» Blok Teks
---+---

Pada abad ke-16, tampaknya Aceh
menjadi lebih dominan, terutama karena para pedagang Muslim menghindar dari
Malaka dan memilih Aceh sebagai pelabuhan transit. Aceh berusaha menarik
perdagangan internasional dan antarkepulauan Nusantara. Bahkan, ia mencoba
menguasai pelabuhan-pelabuhan pengekspor lada, yang ketika itu sedang banyak
permintaan. Kemenangan Aceh atas Johor, membuat kerajaan terakhir ini pada
tahun 1564 menjadi daerah vassal dari Aceh.
Setelah berhasil menguasai
daerah-daerah di Sumatera bagian utara, Aceh berusaha menguasai Jambi,
pelabuhan pengekspor lada yang banyak dihasilkan di daerah-daerah pedalaman,
seperti Minangkabau dan yang diangkut lewat sungai Idragiri, Kampar, dan
Batanghari. Jambi, yang ketika itu sudah Islam, juga merupakan pelabuhan
transit, tempat beras dan bahan-bahan lain dari Jawa, Cina, India, dan
lain-lain diekspor ke Malaka. Selain itu, ekspansi Aceh ketika itu berhasil
menguasai perdagangan pantai barat Sumatera dan mencakup Tiku, Pariaman, dan
Bengkulu.
Pada saat itu, Aceh emang sedang
berada pada masa kejayaannya di bawah kepemimpinan Sultan Iskandar Muda.
Iskandar Muda wafat pada usia 46 tahun pada 27 Desember 1636. Ia digantikan
oleh Sultan Iskandar Tsani. Setelah ia meninggal dunia, 15 Pebruari 1641, Aceh
secara berturut-turut dipimpin oleh tiga orang wanita selama 59 tahun. Ketika
itulah, Aceh mulai mengalami kemunduran. Daerah-daerah yang dulu berada di
bawah kekuasaannya mulai memerdekakan diri.
Meski sudah jauh menurun, Aceh masih
bertahan lama menikmati kedaulatannya dari intervensi kekuasaan asing. Padahal
kerajaan-kerajaan Islam lainnya, seperti Minangkabau, Jambim Riau, dan
Palembang tidak demikian.

---+---

» Tugas
Bagaimana bunyi bagian teks tentang Aceh dari "Pada saat itu, Aceh" sampai dengan "mulai memerdekakan diri." jika kata "wanita" diganti dengan "perempuan"?

» Blok Data

---+---

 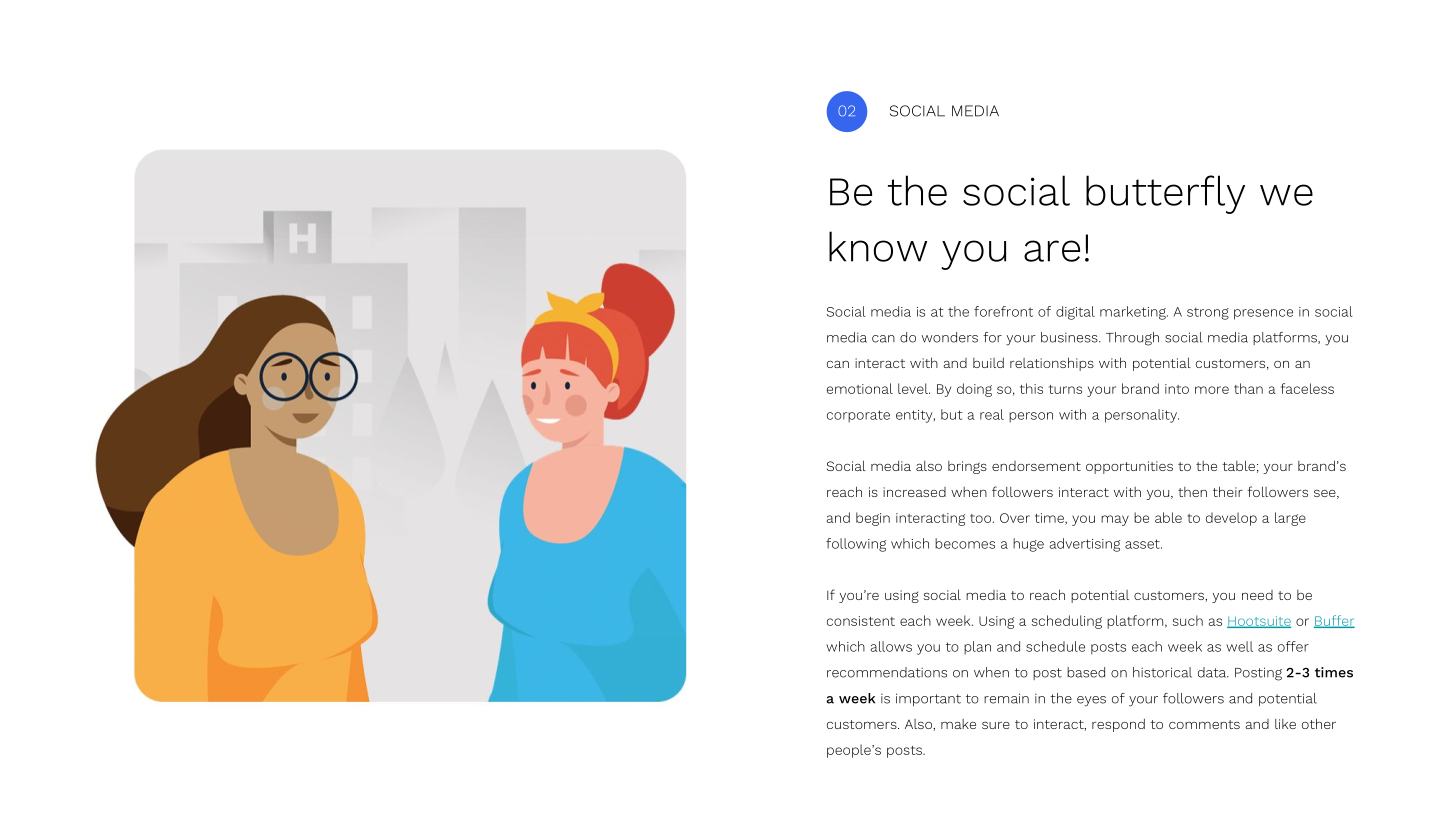 I want to click on becomes, so click(x=965, y=543).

---+---

» Jawaban Lengkap
Pada saat itu, Aceh emang sedang
berada pada masa kejayaannya di bawah kepemimpinan Sultan Iskandar Muda.
Iskandar Muda wafat pada usia 46 tahun pada 27 Desember 1636. Ia digantikan
oleh Sultan Iskandar Tsani. Setelah ia meninggal dunia, 15 Pebruari 1641, Aceh
secara berturut-turut dipimpin oleh tiga orang perempuan selama 59 tahun. Ketika
itulah, Aceh mulai mengalami kemunduran. Daerah-daerah yang dulu berada di
bawah kekuasaannya mulai memerdekakan diri.